* **TASK OBJECTIVE**
Could you set down exactly the lines of the data below, starting at the one that holds "Close the Instellingen window" and ending at the one that holds "1245x679 pixels.", both included, and only those?

Dataset records:
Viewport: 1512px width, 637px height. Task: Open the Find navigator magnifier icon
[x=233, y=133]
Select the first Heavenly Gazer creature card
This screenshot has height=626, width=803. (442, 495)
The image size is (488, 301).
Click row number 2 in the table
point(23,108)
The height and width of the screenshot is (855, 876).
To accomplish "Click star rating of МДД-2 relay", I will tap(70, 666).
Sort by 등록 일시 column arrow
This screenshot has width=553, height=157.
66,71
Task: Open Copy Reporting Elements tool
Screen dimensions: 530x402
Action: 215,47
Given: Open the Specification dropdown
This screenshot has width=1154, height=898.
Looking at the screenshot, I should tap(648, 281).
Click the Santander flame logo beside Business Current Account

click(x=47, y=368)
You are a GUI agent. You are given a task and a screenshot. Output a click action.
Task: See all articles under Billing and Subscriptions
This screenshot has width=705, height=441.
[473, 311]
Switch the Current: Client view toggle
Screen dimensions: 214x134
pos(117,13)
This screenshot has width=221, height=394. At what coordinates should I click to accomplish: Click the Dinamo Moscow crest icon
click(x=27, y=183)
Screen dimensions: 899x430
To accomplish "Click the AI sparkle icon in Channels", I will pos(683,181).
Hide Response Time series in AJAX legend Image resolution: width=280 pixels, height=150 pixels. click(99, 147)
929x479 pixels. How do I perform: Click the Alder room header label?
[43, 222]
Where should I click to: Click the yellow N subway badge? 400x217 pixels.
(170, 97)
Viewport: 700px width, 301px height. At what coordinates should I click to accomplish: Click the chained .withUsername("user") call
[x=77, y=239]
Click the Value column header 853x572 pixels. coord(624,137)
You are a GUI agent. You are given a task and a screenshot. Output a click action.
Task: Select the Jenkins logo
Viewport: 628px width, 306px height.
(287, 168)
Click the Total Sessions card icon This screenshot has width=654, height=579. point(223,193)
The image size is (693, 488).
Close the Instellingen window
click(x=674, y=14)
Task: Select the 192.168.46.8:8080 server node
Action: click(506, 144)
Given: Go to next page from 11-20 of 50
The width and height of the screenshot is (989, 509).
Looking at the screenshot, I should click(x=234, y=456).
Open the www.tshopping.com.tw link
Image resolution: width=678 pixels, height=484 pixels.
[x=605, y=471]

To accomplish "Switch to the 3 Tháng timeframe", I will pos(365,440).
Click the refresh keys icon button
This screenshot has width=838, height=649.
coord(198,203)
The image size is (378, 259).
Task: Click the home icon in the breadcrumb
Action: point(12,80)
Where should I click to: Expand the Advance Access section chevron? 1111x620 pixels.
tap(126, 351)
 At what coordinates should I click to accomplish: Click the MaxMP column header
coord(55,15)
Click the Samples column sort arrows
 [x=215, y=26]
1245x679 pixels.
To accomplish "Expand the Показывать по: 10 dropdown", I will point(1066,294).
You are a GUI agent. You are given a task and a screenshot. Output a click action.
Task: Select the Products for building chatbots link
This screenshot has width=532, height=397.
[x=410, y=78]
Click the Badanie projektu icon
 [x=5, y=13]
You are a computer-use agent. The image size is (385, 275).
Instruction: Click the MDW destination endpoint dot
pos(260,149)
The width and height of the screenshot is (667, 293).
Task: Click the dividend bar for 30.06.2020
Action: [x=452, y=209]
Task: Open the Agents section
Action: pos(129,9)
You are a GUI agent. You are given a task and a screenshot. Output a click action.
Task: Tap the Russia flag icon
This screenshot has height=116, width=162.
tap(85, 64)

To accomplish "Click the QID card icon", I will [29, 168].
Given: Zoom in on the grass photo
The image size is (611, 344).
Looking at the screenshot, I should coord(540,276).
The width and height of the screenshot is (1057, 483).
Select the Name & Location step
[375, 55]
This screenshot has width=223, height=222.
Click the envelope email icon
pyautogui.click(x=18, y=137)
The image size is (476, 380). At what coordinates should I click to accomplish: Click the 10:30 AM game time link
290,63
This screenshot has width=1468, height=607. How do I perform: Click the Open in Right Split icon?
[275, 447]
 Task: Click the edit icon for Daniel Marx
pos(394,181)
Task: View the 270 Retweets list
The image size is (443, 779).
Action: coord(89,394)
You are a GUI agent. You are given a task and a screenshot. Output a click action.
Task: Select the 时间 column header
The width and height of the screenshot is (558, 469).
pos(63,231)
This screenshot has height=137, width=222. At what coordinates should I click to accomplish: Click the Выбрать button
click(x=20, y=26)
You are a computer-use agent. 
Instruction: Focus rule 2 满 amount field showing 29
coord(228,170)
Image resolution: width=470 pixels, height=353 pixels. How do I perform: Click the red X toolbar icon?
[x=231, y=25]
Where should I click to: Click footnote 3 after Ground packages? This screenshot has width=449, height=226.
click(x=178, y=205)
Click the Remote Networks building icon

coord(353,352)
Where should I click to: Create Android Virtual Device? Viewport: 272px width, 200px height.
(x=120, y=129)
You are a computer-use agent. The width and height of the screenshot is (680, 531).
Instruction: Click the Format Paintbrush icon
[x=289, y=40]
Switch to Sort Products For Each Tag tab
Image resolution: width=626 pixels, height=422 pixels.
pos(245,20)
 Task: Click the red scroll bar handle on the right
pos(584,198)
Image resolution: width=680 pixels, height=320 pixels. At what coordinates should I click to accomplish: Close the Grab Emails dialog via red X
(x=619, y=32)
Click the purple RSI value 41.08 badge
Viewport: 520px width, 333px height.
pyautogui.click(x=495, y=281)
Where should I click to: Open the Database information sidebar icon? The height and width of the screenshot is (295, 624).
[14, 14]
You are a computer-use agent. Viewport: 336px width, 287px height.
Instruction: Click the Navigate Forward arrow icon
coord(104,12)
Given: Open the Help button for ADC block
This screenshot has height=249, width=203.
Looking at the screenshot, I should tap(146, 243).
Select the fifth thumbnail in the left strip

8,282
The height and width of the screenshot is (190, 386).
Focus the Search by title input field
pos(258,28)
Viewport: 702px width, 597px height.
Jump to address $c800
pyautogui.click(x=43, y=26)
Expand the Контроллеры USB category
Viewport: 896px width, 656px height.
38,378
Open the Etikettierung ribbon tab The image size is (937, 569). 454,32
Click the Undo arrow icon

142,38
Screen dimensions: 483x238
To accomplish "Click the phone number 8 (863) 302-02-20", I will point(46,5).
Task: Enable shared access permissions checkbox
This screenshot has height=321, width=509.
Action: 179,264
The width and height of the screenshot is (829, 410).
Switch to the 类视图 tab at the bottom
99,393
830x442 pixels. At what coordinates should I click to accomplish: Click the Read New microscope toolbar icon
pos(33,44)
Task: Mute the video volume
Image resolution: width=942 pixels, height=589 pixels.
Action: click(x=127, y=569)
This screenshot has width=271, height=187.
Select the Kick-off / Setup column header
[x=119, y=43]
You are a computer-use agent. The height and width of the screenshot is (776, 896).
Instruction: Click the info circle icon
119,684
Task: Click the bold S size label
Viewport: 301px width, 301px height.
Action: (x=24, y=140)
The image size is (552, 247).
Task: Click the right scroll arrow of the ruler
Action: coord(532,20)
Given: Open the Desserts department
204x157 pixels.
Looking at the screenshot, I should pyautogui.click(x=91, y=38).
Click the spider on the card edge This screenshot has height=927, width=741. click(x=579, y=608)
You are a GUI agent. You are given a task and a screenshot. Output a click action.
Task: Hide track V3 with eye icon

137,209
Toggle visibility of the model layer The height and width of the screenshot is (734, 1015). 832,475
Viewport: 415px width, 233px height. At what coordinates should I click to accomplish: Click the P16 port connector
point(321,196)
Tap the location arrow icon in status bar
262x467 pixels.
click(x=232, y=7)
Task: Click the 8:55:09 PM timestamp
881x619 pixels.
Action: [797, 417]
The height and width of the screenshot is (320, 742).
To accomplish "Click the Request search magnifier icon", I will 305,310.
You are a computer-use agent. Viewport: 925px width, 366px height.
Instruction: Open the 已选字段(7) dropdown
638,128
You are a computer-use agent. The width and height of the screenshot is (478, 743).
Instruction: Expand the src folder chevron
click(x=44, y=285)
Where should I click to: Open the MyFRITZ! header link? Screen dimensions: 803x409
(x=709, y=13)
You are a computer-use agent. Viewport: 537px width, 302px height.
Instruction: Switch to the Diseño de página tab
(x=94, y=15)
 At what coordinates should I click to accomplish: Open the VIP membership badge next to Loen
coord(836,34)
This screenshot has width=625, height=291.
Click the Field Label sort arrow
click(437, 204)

* **WRITTEN SOLUTION**
Close the Instellingen window
click(x=674, y=14)
Task: Select the 192.168.46.8:8080 server node
Action: click(506, 144)
Given: Go to next page from 11-20 of 50
The width and height of the screenshot is (989, 509).
Looking at the screenshot, I should click(x=234, y=456).
Open the www.tshopping.com.tw link
Image resolution: width=678 pixels, height=484 pixels.
[x=605, y=471]

To accomplish "Switch to the 3 Tháng timeframe", I will pos(365,440).
Click the refresh keys icon button
This screenshot has width=838, height=649.
coord(198,203)
The image size is (378, 259).
Task: Click the home icon in the breadcrumb
Action: point(12,80)
Where should I click to: Expand the Advance Access section chevron? 1111x620 pixels.
tap(126, 351)
 At what coordinates should I click to accomplish: Click the MaxMP column header
coord(55,15)
Click the Samples column sort arrows
 [x=215, y=26]
1245x679 pixels.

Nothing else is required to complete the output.